Saved data entries
============
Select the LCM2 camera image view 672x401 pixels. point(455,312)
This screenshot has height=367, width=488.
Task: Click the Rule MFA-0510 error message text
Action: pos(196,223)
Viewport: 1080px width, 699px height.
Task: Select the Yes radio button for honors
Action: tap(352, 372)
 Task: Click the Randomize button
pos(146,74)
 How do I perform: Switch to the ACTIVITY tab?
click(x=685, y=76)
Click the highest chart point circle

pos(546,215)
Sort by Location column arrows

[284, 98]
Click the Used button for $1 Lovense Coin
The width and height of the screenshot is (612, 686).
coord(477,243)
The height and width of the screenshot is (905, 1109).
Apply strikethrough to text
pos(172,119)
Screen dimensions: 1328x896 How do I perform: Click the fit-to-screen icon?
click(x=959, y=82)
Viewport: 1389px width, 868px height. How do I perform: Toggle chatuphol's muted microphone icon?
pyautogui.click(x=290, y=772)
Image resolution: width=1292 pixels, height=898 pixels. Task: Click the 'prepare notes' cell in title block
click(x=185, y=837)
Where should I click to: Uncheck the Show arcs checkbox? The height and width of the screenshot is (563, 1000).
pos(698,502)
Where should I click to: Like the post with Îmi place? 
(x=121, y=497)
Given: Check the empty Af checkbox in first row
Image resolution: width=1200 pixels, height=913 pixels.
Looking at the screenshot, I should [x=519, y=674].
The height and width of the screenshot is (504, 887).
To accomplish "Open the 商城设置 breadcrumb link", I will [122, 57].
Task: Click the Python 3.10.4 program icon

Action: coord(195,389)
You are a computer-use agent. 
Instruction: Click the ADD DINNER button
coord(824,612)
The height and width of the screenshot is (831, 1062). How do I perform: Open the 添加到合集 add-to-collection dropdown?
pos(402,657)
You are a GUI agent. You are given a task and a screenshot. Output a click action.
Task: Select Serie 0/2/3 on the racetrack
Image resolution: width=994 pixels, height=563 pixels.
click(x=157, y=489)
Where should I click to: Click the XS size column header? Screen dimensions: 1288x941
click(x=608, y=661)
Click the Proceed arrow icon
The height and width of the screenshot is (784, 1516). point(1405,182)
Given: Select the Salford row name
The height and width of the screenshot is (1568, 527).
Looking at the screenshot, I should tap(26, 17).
============
▸ Exercise goal:
Could you output every entry above exactly as it stands?

▸ Response:
Select the LCM2 camera image view 672x401 pixels. point(455,312)
This screenshot has height=367, width=488.
Task: Click the Rule MFA-0510 error message text
Action: pos(196,223)
Viewport: 1080px width, 699px height.
Task: Select the Yes radio button for honors
Action: tap(352, 372)
 Task: Click the Randomize button
pos(146,74)
 How do I perform: Switch to the ACTIVITY tab?
click(x=685, y=76)
Click the highest chart point circle

pos(546,215)
Sort by Location column arrows

[284, 98]
Click the Used button for $1 Lovense Coin
The width and height of the screenshot is (612, 686).
coord(477,243)
The height and width of the screenshot is (905, 1109).
Apply strikethrough to text
pos(172,119)
Screen dimensions: 1328x896 How do I perform: Click the fit-to-screen icon?
click(x=959, y=82)
Viewport: 1389px width, 868px height. How do I perform: Toggle chatuphol's muted microphone icon?
pyautogui.click(x=290, y=772)
Image resolution: width=1292 pixels, height=898 pixels. Task: Click the 'prepare notes' cell in title block
click(x=185, y=837)
Where should I click to: Uncheck the Show arcs checkbox? The height and width of the screenshot is (563, 1000).
pos(698,502)
Where should I click to: Like the post with Îmi place? 
(x=121, y=497)
Given: Check the empty Af checkbox in first row
Image resolution: width=1200 pixels, height=913 pixels.
Looking at the screenshot, I should [x=519, y=674].
The height and width of the screenshot is (504, 887).
To accomplish "Open the 商城设置 breadcrumb link", I will [122, 57].
Task: Click the Python 3.10.4 program icon

Action: coord(195,389)
You are a computer-use agent. 
Instruction: Click the ADD DINNER button
coord(824,612)
The height and width of the screenshot is (831, 1062). How do I perform: Open the 添加到合集 add-to-collection dropdown?
pos(402,657)
You are a GUI agent. You are given a task and a screenshot. Output a click action.
Task: Select Serie 0/2/3 on the racetrack
Image resolution: width=994 pixels, height=563 pixels.
click(x=157, y=489)
Where should I click to: Click the XS size column header? Screen dimensions: 1288x941
click(x=608, y=661)
Click the Proceed arrow icon
The height and width of the screenshot is (784, 1516). point(1405,182)
Given: Select the Salford row name
The height and width of the screenshot is (1568, 527).
Looking at the screenshot, I should tap(26, 17).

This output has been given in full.